The foundation of this book was a website the editors began when they were college students themselves. They were curious as to what college students would say about their various schools if given a chance to freely respond. An online survey quickly received over 30,000 responses as college students rushed to give their honest answers about life at their schools. From these results, months of campus visits and further research came this Students’ Guide to Colleges- the Definitive Guide to America’s Top 100 Schools.
The top 100 schools, although a subjective list, were selected
through intensive research and study. They include large, well-known schools such as Harvard and Penn State, smaller schools
such as Bowdoin and Sarah Lawrence, and lesser-known schools like Macalester or Pitzer. Schools are all sizes,
in all parts of the country, public and private. Indexes in the beginning of the book supply lists of the schools broken down into categories for size, location, diversity, social life and others. The prologue also includes useful advice for seniors looking into school from students who have gone through the process.
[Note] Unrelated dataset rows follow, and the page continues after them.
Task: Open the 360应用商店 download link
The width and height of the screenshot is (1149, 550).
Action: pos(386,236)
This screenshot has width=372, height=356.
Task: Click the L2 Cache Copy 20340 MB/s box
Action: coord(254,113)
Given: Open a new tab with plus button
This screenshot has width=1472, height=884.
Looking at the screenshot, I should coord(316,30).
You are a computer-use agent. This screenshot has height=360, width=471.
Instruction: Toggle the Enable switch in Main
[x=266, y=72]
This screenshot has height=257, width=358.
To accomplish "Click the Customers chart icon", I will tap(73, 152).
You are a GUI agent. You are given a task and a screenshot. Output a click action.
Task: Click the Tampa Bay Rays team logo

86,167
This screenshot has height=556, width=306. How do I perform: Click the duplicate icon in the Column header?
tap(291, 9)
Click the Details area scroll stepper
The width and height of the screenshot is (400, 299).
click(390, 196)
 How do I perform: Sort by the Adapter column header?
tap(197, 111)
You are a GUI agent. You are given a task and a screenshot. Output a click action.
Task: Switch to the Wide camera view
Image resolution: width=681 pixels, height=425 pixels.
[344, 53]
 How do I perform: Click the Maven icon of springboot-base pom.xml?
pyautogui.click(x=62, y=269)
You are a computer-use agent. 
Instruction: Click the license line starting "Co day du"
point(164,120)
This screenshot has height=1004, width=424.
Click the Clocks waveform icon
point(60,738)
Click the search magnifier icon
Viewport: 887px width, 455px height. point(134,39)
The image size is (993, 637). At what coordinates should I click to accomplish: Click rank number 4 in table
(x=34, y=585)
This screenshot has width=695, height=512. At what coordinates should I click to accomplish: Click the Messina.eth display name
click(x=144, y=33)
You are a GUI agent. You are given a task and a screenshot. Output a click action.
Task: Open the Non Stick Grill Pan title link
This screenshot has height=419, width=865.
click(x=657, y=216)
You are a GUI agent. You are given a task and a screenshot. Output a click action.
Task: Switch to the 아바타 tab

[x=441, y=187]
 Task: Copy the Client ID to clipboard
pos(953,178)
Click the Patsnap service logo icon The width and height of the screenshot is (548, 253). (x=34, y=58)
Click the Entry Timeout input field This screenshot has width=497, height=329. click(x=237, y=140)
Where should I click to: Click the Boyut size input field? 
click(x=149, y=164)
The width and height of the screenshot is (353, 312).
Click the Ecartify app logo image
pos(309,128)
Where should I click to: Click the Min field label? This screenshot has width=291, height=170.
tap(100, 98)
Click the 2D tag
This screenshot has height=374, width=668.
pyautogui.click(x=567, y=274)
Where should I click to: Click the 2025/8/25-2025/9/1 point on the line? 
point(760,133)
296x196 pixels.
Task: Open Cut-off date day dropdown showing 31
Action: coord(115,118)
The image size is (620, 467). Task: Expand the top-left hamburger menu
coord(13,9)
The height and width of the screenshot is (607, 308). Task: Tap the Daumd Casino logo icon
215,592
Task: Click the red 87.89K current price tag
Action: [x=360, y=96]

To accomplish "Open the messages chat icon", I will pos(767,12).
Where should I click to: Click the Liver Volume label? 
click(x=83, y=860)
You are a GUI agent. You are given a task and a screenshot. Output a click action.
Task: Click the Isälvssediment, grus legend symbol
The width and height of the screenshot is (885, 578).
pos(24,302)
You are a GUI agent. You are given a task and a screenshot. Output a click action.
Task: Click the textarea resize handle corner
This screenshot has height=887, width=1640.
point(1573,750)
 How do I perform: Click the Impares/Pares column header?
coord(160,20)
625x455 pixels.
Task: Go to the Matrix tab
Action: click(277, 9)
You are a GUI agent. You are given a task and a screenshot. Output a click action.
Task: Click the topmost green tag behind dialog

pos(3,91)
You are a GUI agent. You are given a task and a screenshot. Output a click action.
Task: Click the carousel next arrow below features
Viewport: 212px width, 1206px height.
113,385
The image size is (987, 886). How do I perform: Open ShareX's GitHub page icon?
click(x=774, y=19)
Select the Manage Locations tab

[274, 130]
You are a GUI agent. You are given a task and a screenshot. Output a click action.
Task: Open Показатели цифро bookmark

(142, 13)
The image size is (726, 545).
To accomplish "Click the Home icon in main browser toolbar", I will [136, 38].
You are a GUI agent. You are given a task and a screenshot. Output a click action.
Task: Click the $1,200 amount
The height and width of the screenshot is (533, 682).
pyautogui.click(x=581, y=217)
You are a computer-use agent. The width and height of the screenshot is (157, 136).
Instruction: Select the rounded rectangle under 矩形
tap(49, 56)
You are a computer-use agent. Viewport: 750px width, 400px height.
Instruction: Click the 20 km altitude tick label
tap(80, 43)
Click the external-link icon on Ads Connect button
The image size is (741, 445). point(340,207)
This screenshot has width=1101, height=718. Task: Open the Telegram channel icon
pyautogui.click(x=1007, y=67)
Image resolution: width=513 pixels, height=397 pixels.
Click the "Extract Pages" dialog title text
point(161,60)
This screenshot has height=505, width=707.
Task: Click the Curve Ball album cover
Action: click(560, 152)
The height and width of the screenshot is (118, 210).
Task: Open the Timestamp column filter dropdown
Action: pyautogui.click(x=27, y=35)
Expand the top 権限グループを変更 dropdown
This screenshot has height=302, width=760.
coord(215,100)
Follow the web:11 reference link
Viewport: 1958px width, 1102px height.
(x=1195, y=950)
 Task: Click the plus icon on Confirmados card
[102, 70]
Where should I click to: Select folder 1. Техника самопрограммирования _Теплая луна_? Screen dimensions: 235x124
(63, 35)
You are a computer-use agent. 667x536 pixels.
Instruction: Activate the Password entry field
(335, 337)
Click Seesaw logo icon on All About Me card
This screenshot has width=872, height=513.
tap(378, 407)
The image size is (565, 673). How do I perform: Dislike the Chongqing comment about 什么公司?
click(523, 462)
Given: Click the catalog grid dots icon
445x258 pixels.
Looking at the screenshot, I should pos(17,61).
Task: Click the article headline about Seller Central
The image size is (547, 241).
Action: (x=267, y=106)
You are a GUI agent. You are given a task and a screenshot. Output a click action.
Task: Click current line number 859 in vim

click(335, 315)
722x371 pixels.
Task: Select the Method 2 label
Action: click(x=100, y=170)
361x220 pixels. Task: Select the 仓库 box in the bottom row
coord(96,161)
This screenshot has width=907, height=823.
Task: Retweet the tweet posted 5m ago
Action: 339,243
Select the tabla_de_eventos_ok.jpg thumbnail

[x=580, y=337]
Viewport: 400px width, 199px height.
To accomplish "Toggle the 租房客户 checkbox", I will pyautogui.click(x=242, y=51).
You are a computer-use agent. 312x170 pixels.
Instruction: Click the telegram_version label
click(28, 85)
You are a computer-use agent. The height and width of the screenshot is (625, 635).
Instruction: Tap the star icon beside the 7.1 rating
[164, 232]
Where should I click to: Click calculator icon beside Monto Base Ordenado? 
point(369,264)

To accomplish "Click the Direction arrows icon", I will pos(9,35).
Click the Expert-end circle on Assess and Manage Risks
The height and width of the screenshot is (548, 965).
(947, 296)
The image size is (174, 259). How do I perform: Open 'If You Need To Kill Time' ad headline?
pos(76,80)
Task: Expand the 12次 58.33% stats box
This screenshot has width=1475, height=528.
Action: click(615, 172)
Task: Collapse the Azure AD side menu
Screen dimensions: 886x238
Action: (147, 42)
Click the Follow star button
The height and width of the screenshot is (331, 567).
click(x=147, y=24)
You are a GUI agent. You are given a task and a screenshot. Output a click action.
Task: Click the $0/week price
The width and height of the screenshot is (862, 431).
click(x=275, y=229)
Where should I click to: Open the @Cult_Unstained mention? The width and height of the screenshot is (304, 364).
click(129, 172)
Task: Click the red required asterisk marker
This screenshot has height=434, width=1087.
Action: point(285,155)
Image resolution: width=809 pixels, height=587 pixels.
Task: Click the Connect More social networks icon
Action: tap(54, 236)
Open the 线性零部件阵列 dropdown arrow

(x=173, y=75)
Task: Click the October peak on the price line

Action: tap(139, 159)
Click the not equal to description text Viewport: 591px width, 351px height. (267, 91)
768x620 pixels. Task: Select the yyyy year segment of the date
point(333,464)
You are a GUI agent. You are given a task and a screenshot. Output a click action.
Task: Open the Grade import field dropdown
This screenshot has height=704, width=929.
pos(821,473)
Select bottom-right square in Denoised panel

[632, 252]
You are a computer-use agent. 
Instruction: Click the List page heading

Each school is initially rated on its selectivity, size, nightlife, politics and diversity;
location and cost are also listed. A blurb from the school itself leads the way. But then things get interesting. For each school, two or three students give their in-depth, no-holds-barred opinion of fellow students, professors,
the social scene and activities, diversity on campus and academics. While two or
three students seems a small percentage from which to form a valid impression, the editors assure us in the prologue that each student is giving an opinion that matches those of the majority of his classmates. With the honesty of youth, these opinions are, in most cases, stated bluntly and thoroughly.
The format is easy to follow; its consistency is one of its strengths. It is easy to compare and contrast each school within the various categories. For instance, it
is no surprise that heavy drinking is the main social activity for a very large number of the schools. But it
is the discussion of the acceptance, or lack of acceptance, of non-drinkers that
is different. ”If you don’t like to drink, or aren’t able to tolerate drunken
people every weekend don’t bother with Colby. You just aren’t tough enough.”
Students also frankly discuss whether diversity is a fact or just lip-service in university brochures. The reviews evaluate the reputation of their school
against the reality and include pointed paragraphs on “what admissions office won’t tell you.” A behind-the-scenes look at college campuses today by some of our brightest, articulate youth.
This book came to this reviewer, as the parent of a senior, at the perfect time. It includes information vital for any student looking into a college education. It
is written in a style both students and their parents will appreciate. The book’s ease of use, its in-depth, unique information and honest outlook should make it a required part of every high school guidance office’s shelf.